Verify design and implementation
Verify test coverage and CI build status
Verify documentation (including upgrade notes)

We should sync nextTimeToEmit with wall clock on each method call to ensure throttling works correctly in case of clock drift. If we dont, then in the event of significant clock drift, throttling might not happen for a long time, this can hurt performance.

qingwei91 · 2022-05-16T13:58:33Z

streams/src/main/java/org/apache/kafka/streams/kstream/internals/KStreamKStreamJoin.java

+
+            // Ensure `nextTimeToEmit` is synced with `currentSystemTimeMs`, if we dont set it everytime,
+            // they can get out of sync during a clock drift
+            sharedTimeTracker.nextTimeToEmit = internalProcessorContext.currentSystemTimeMs();


Is it ok to have comments here? it wasn't obvious to me what this piece of code was doing initially, I thought having comments might help, but I don't feel strongly, please let me know if you'd like it removed

I'm ok with the comment

qingwei91 · 2022-05-16T14:00:58Z

streams/src/test/java/org/apache/kafka/streams/kstream/internals/KStreamKStreamJoinTest.java

@@ -333,6 +352,87 @@ public void shouldJoinWithCustomStoreSuppliers() {
        runJoin(streamJoined.withOtherStoreSupplier(otherStoreSupplier), joinWindows);
    }

+    @Test
+    public void shouldThrottleEmitNonJoinedOuterRecordsEvenWhenClockDrift() {


This test is quite convoluted because it relies on low-level API, this appears to be the 1st instance in test (other test relies on higher level API), is this acceptable?

I resort to this approach because we need to manipulate TimeTracker which isn't available in high level API. And I don't feel comfortable to make larger change in the codebase.

Please let me know if you think there's a better way.

It'a a minor improvement to the actual code, so it might be ok to not add a test for it? -- Otherwise, I don't have a proposal for better code... It's in the guts so it's messy (and thus maybe not worth?) to test.

There is KStreamWindowAggregateTest#shouldEmitWithLargeInterval() that tests a similar thing.

I am happy to defer to you or fellow contributors/maintainers.

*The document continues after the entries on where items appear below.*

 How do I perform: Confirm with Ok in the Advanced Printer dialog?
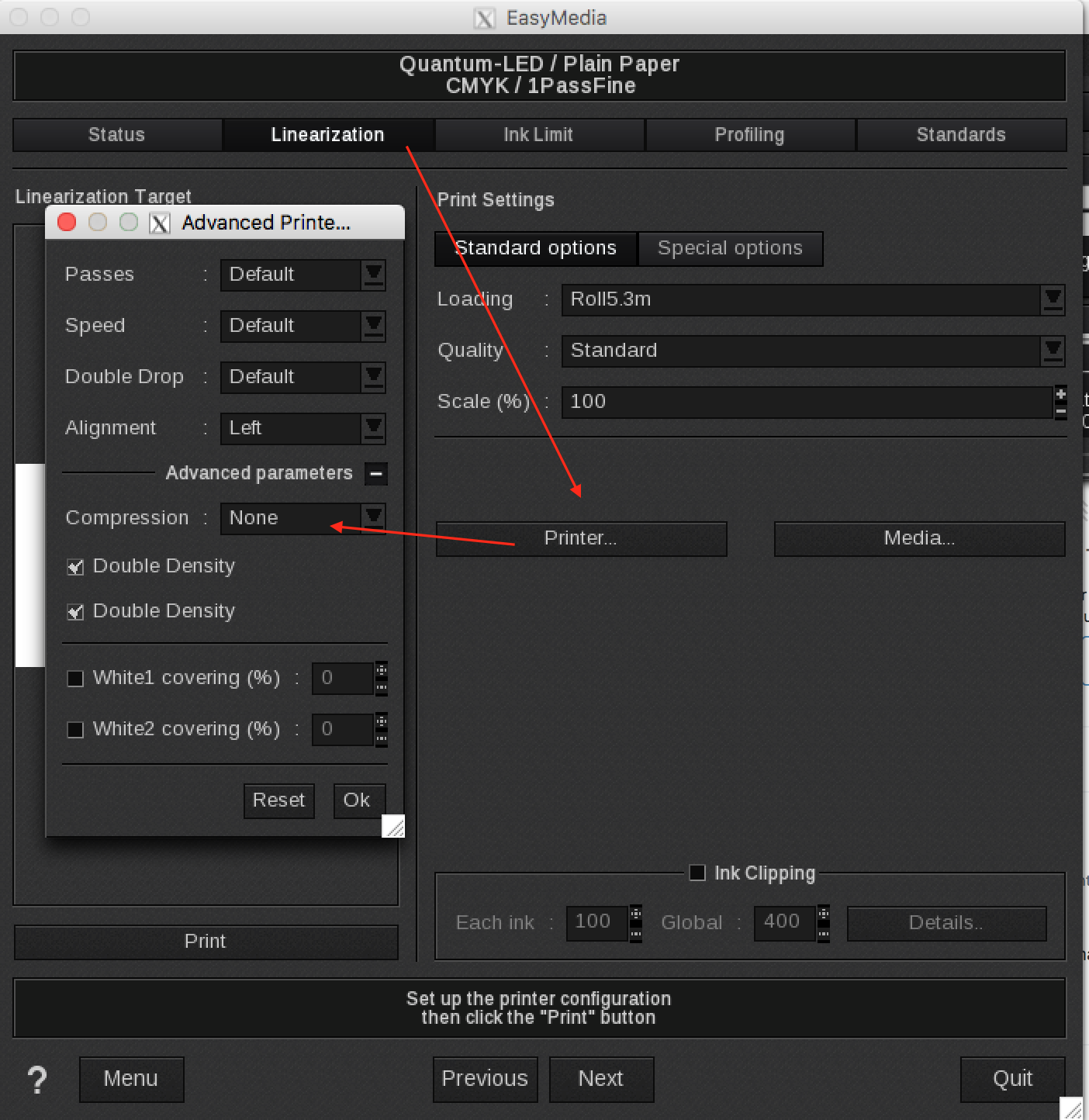point(359,800)
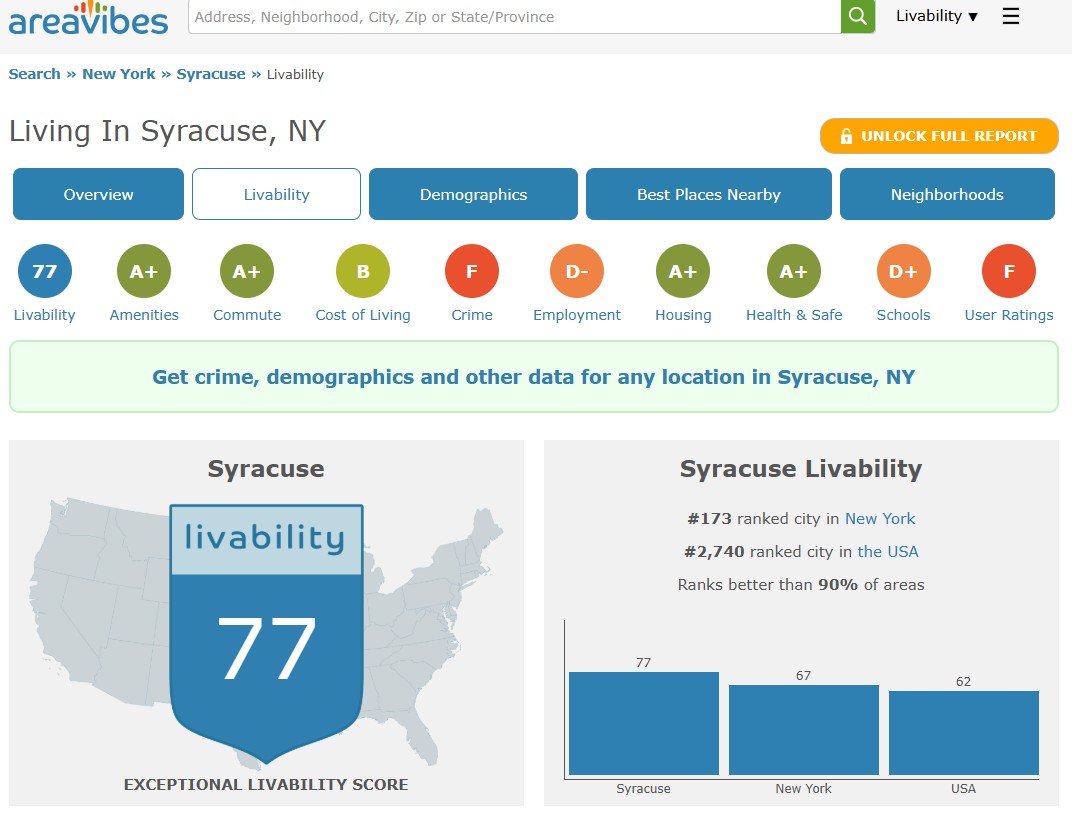Click the 'the USA' ranking link
1072x818 pixels.
pyautogui.click(x=887, y=551)
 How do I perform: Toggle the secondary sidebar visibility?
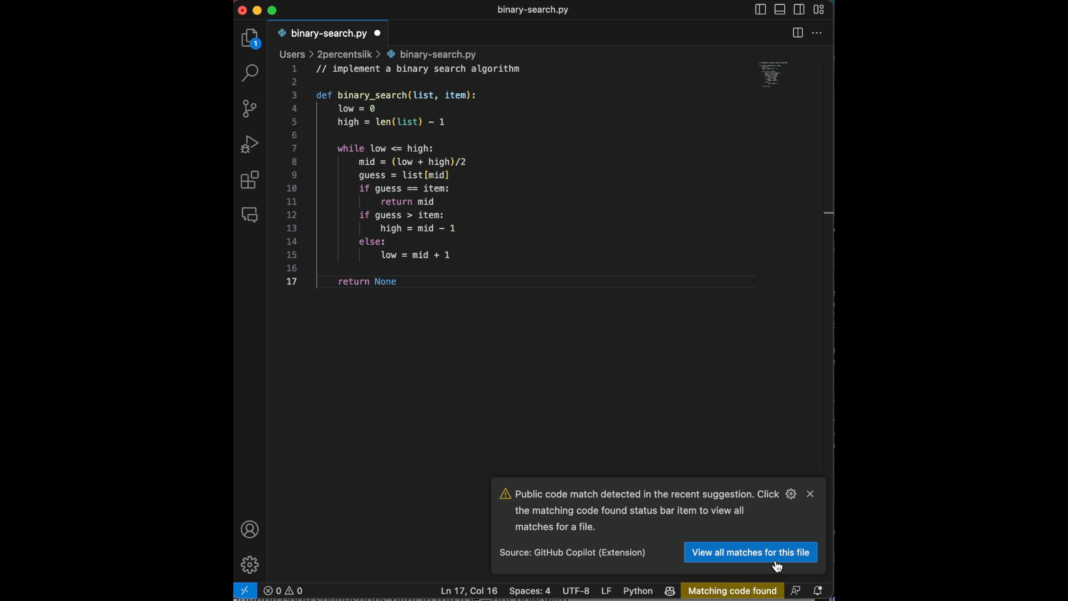[x=798, y=8]
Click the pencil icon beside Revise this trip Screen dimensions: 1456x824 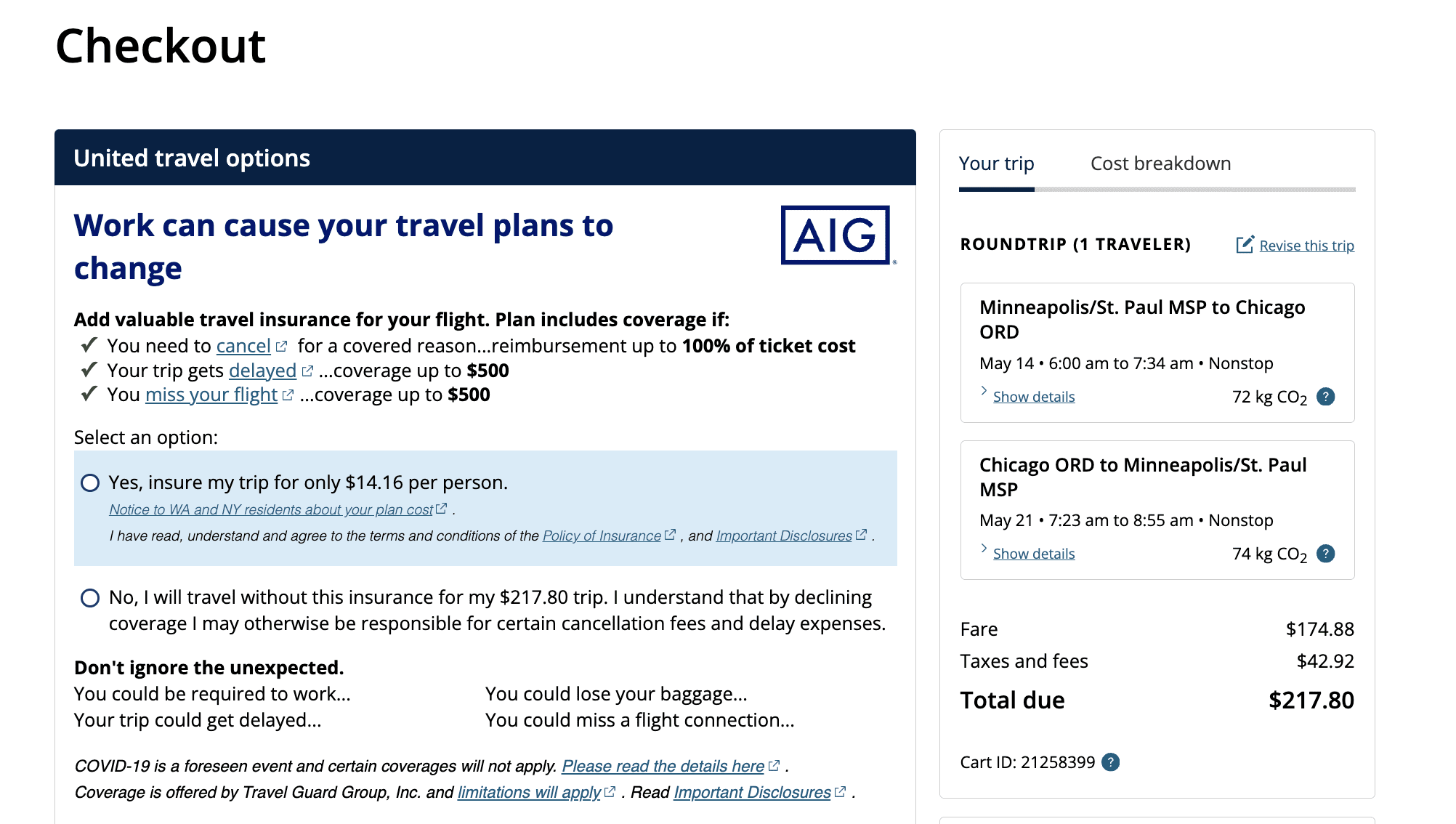(1245, 245)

My personal view is that the behavior change is quite subtle, so having test to codify it is useful, but if we are happy to merge it without unit test I am happy too

Hi @qingwei91 , thanks for fixing and great test coverage! Regarding test complexity, can you do something similar as https://github.com/apache/kafka/blob/trunk/streams/src/test/java/org/apache/kafka/streams/kstream/internals/KStreamWindowAggregateTest.java#L768 to test time drift. Instead of mocking low level stores, can you check the final results?

Thanks for the advice, I will try to mimick that

Hi @lihaosky , I changed the test to this: 26f6fa6

Is it ok?

lihaosky · 2022-07-06T17:32:32Z

I can also take a look by end of this week.

lihaosky

Thanks @qingwei91 ! The fix looks good. Just one comment about the test to see if we can make it simpler.

lihaosky · 2022-07-21T23:09:51Z

streams/src/main/java/org/apache/kafka/streams/kstream/internals/KStreamKStreamJoin.java

+
+            // Ensure `nextTimeToEmit` is synced with `currentSystemTimeMs`, if we dont set it everytime,
+            // they can get out of sync during a clock drift
+            sharedTimeTracker.nextTimeToEmit = internalProcessorContext.currentSystemTimeMs();


I'm ok with the comment

mjsax · 2022-11-02T23:48:57Z

@qingwei91 -- What is the status of this PR? Seems there is open comments that would need to be addressed? Would be great if we could push this over the finish line.

qingwei91 · 2022-11-03T21:36:28Z

@mjsax sorry, I will try to pick this back up this weekend

lihaosky

Thanks @qingwei91 ! LGTM. Failed test doesn't seem related.

lihaosky · 2022-11-07T21:06:51Z

@mjsax can help approve and merge as a committer.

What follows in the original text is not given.